Effective Obstetrical Team Communication

Cynthia Morrison, RN, CPHRM, Senior Patient Safety/Risk Manager

Effective communication requires a team effort for the exchange of concise and relevant information. Communication issues are a frequent factor in malpractice claims. Because obstetrics is one of the higher-risk clinical areas from liability and patient safety perspectives, it is essential to implement a communication protocol between the provider and hospital staff.

SBAR, which stands for situation, background, assessment, and recommendation, is a common communication protocol utilized for framing conversations—especially any exchange that takes place during a situation requiring immediate attention and action.

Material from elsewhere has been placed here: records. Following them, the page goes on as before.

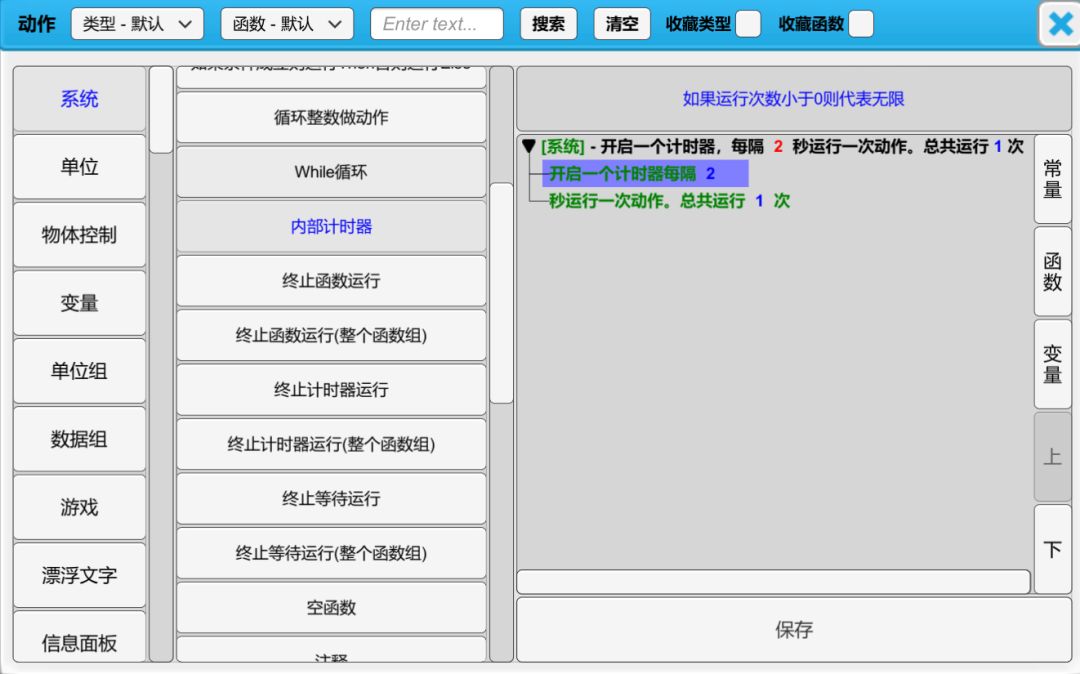Choose the 内部计时器 function
1080x674 pixels.
point(331,227)
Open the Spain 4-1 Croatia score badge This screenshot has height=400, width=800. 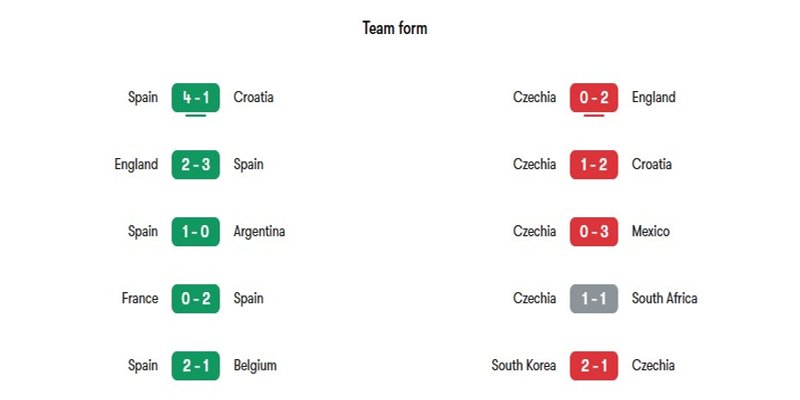195,97
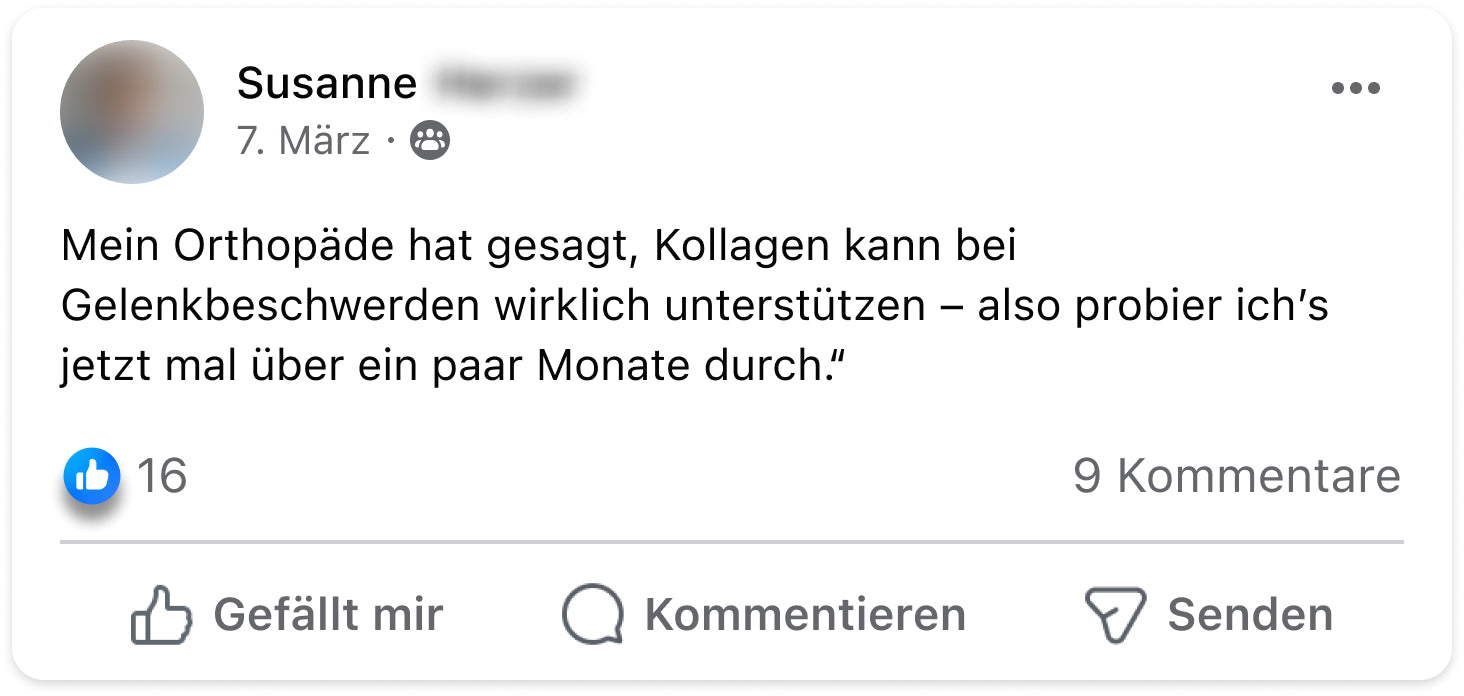Open Susanne's profile via her first name

(x=326, y=84)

The following are examples of clinical situations that should be addressed by the use of a standardized protocol, such as SBAR:

  • Nonreassuring fetal heart rates/changes/variability pattern.
  • Elevated maternal blood pressure—systolic BP of 140 mm hg or >, or diastolic BP >90 mm hg.
  • Vaginal bleeding.
  • Meconium.
  • Suspected abnormal presentation.
  • Elevated maternal temperature.

Case Study

A 40-year-old woman with a history of fertility treatment and in her first successful pregnancy arrived at the hospital labor and delivery unit at 7:30 AM and reported the onset of contractions and spontaneous rupture of the membranes at 3:00 AM that morning. The on-call attending physician arrived by 8:00 AM and performed an exam. An internal monitor was placed. The patient was 5–6 cm dilated, 90 percent effaced, and at 0 station. The fetal monitor reflected a rate of 120–130 with good variability.

At 9:30 AM, the anesthesiologist placed an epidural. The fetal monitor recorded a deceleration with a return to baseline at 120 after placement of the epidural and starting the infusion. The patient was repositioned. The maternal blood pressure was recorded at 178/88. The anesthesiologist instructed the nurse to keep him and the attending physician advised of the maternal blood pressure.

At 10:07 AM, the nurse was called to assist with another patient. She reassured the patient that there was a centralized monitoring in place. At 10:20 AM, she returned to the room. The patient’s contractions had increased in their frequency and intensity. The fetal monitor strip recorded a period of deceleration, then acceleration, with a return to a baseline of 100–110. The patient’s blood pressure was recorded at 180/100. The patient expressed a strong urge to push. The nurse repositioned the mother again, applied oxygen, and called the attending physician. The nurse reported to the attending physician that the mother’s blood pressure was “going up” and that the patient was feeling the urge to push. The nurse reported that the fetal heart rate (FHR) demonstrated “some variability.” The attending physician said that she would be there “shortly.”

The attending physician arrived on the unit at 10:35 AM. She immediately noticed that the fetal monitor strip recorded a 12-minute period of deceleration. An exam revealed that the patient was fully dilated, 100 percent effaced, and at +2 station. The mother was pushing and the FHR had dropped from 110 to the low 90s. A vaginal delivery was initiated, utilizing vacuum assist and forceps attempts, but eventually converted to an emergency cesarean delivery.

The infant was fully resuscitated upon delivery and transferred to the NICU. She was eventually transferred to a children’s hospital for long-term care and was diagnosed with hypoxic ischemic encephalopathy.


This case study provides a good example of how a structured communication protocol between the provider and the nurse could have reduced or prevented the severity of the outcome. Here is how the SBAR model for communication could have been applied in this case:

  • Situation: The nurse identifies herself and provides a concise statement of the problem.
    Example: This is Nurse Jones from L/D. I am calling about Mrs. Taylor in Suite 1. The problem is fetal monitor changes and an elevated blood pressure.
  • Background: She briefly relays the patient’s history and any information related to what has occurred. Example: Fetal monitor reflects decelerations with return to baseline of 100–110, maternal BP is 189/100, and she has the urge to push.
  • Assessment: She conveys her clinical impression, assessment of the problem, and level of concern. Example: I think labor is progressing, and I am uneasy about maternal fetal stress.
  • Recommendation: She requests action. Example: I need you to see the patient immediately.

As part of a national patient safety initiative, organizations such as The Joint Commission and National Patient Safety Foundation have repeatedly demonstrated that effective communication reduces error and protects patients. SBAR and other communication techniques facilitate a more consistent and concise exchange of information and play a key role in delivering safe patient care.

The guidelines suggested here are not rules, do not constitute legal advice, and do not ensure a successful outcome. The ultimate decision regarding the appropriateness of any treatment must be made by each healthcare provider considering the circumstances of the individual situation and in accordance with the laws of the jurisdiction in which the care is rendered.